Por Valentinne Rudolphy
29 abril, 2015

En esta nueva generación, mientras más nos comunicamos con el resto del mundo, pareciera que más nos aislamos.

Estamos rodeados de estímulos. Día a día nos comunicamos con cientos de personas. Publicamos estados en nuestro Facebook, donde tenemos 1.000 amigos que pueden verlos y opinar; compartimos nuestras opiniones en Twitter con todo un ciberespacio; plasmamos nuestras vidas en fotografías que todos pueden ver en Instagram; hablamos con nuestros amigos por WhatsApp, o mensajes, o distintas aplicaciones y lo tenemos todo al alcance de nuestras manos, literalmente.

No paramos. Estamos en constante proceso de interacción virtual con nuestros seres queridos, e incluso con desconocidos. Si nos gusta escribir abrimos un blog; si nos encanta la fotografía nos creamos un Flickr, y suma y sigue. Todas las herramientas que necesitamos para compartir con otras personas están en nuestro computador, y hoy en nuestro celular. Es un proceso constante e inacabable para algunos de nosotros. Estamos rodeados de gente, pero a la vez, estamos solos.

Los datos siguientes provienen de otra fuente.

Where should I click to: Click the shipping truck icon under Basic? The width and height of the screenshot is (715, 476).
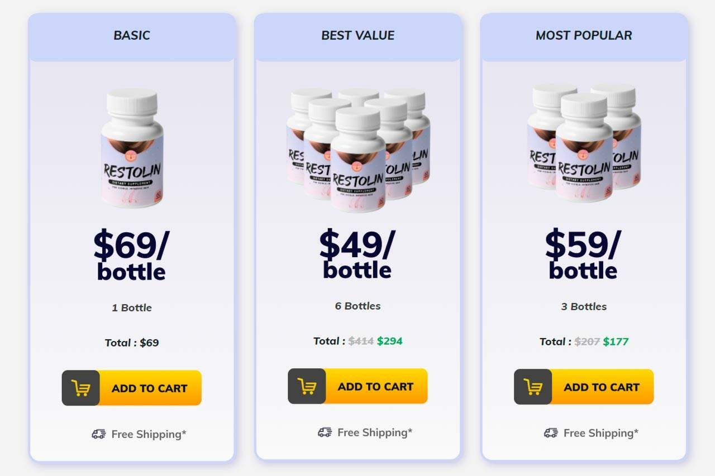point(99,434)
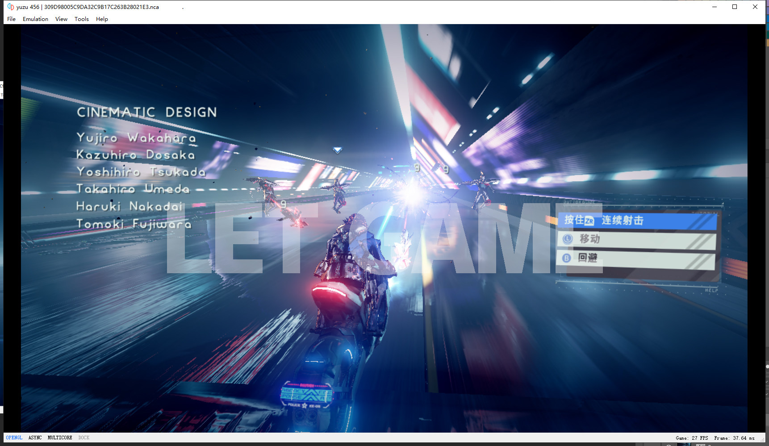This screenshot has height=446, width=769.
Task: Click the Game FPS readout
Action: click(x=692, y=438)
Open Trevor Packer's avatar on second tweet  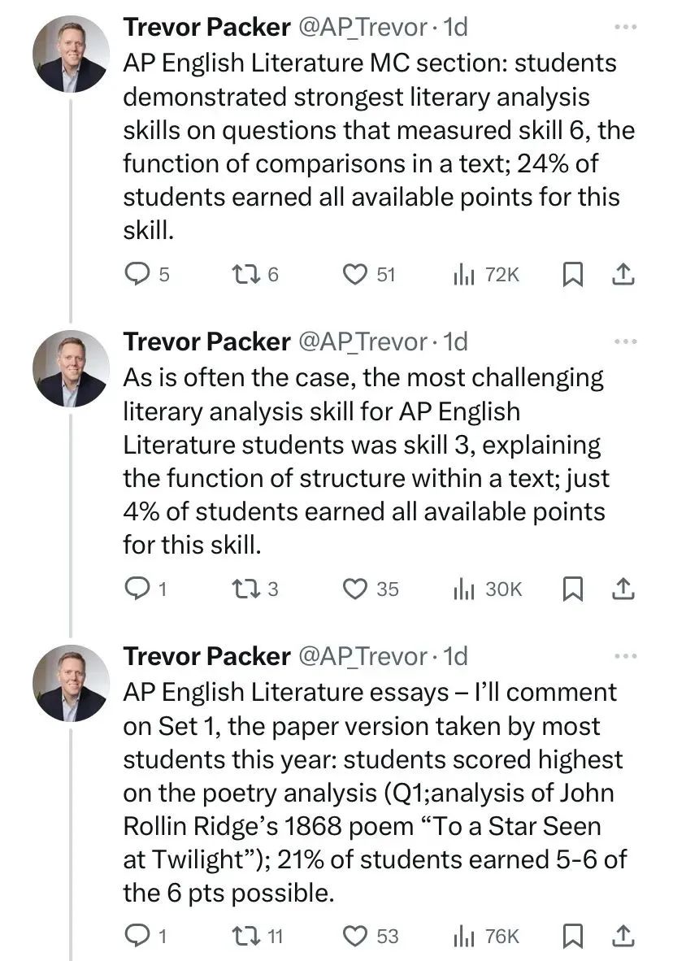tap(71, 369)
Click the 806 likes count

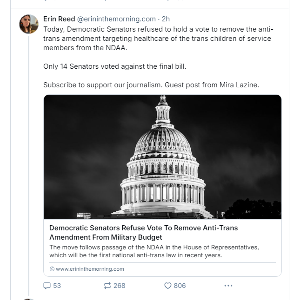click(x=180, y=286)
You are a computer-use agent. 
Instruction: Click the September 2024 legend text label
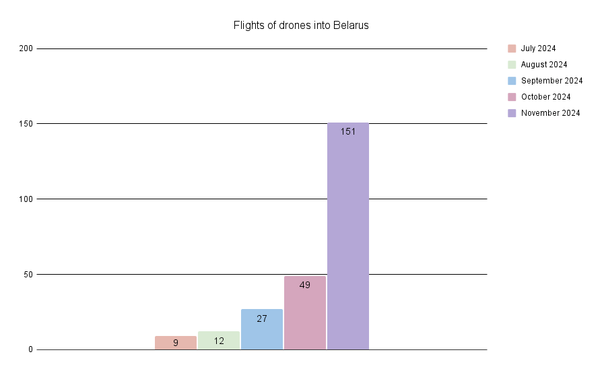click(x=551, y=81)
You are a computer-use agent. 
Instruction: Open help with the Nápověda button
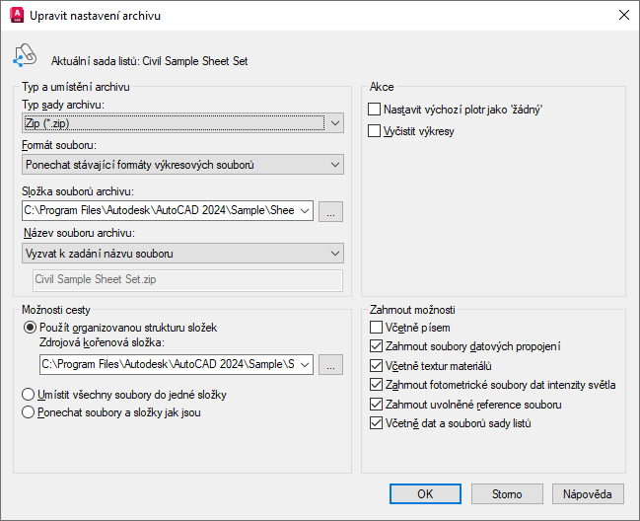click(588, 494)
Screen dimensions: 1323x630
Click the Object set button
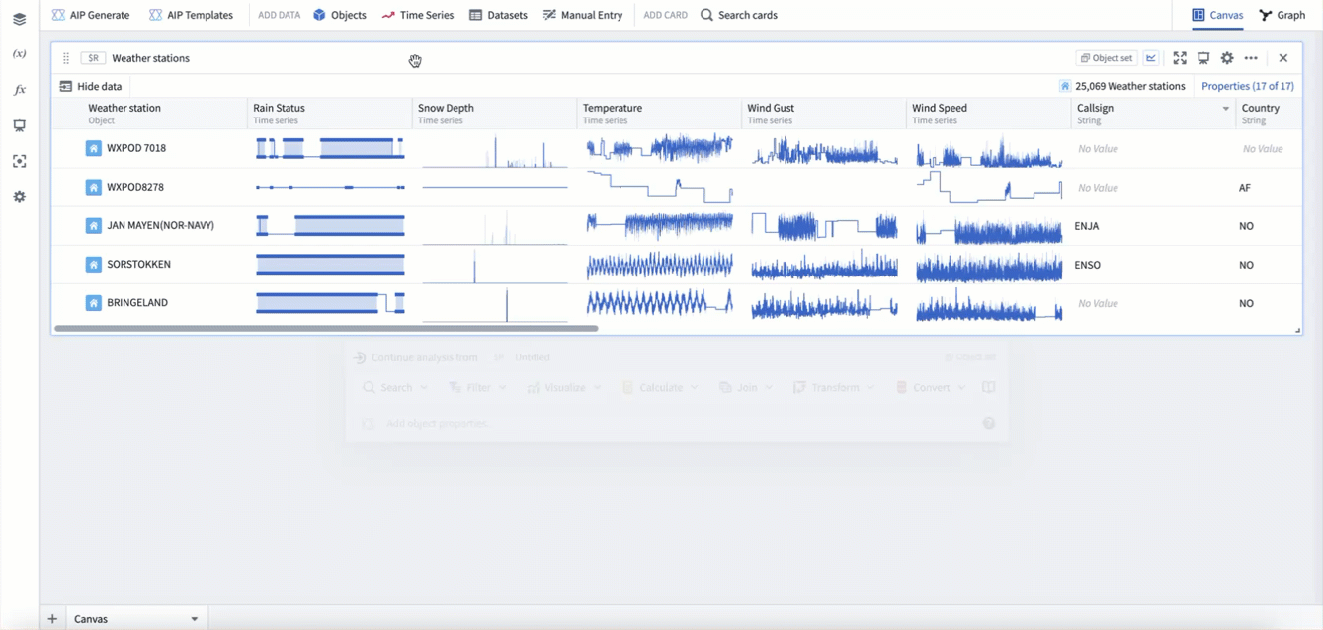(x=1106, y=58)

 celular2Fuente: We Heart It.

Generamos múltiples interacciones al minuto, pero estamos en soledad.

Y cada día que pasa, te comienzas a aislar más del mundo real.

Este fenómeno que está en nuestro mundo actual, por el crecimiento enorme de la tecnología, tiene un solo culpable y creador, que somos nosotros mismos. Y, al mismo tiempo, también tenemos el control. Pero pareciera que la situación se nos escapa de las manos sin que le tomemos el peso.

girls-on-their-phone Fuente: Clumsy Fool.

Somos nosotros los que estamos a cargo. Los que decidimos si solo quedarnos con el contacto virtual, entre lo imaginario y lo real, con el resto. O si queremos mantener lo físico. Si no queremos disfrazar nuestra soledad. Tú eres quien decide si salir y compartir con el resto, o si prefieres hacerlo a través de una pantalla. Quizás, quieres salir a vivir la vida, pero todos los que te “rodean” en este nuevo mundo, puede que no estén disponibles para hacerlo. Puede que todas estas interacciones y popularidad en redes sociales, absorban las experiencias de carne y hueso que puedas tener.

celular3 Fuente: We Heart It.

Y esta es la nueva soledad que vivimos. El no darnos cuenta de lo solos que podemos estar, por rodearnos de estímulos y comentarios y conversaciones que no siempre se concretan en lo que somos: seres sociales que necesitan contacto cara a cara. No nos sumerjamos en este vacío. La tecnología es una gran herramienta, incluso de entretención. Y nos ayuda a mantenernos al día con quienes no pueden estar tan cerca de nosotros. Pero puede ser un arma de doble filo. Tenemos que cuidarnos de no aislarnos.

Y yo, quiero ir afuera, lejos de la pantalla y tener una vida real.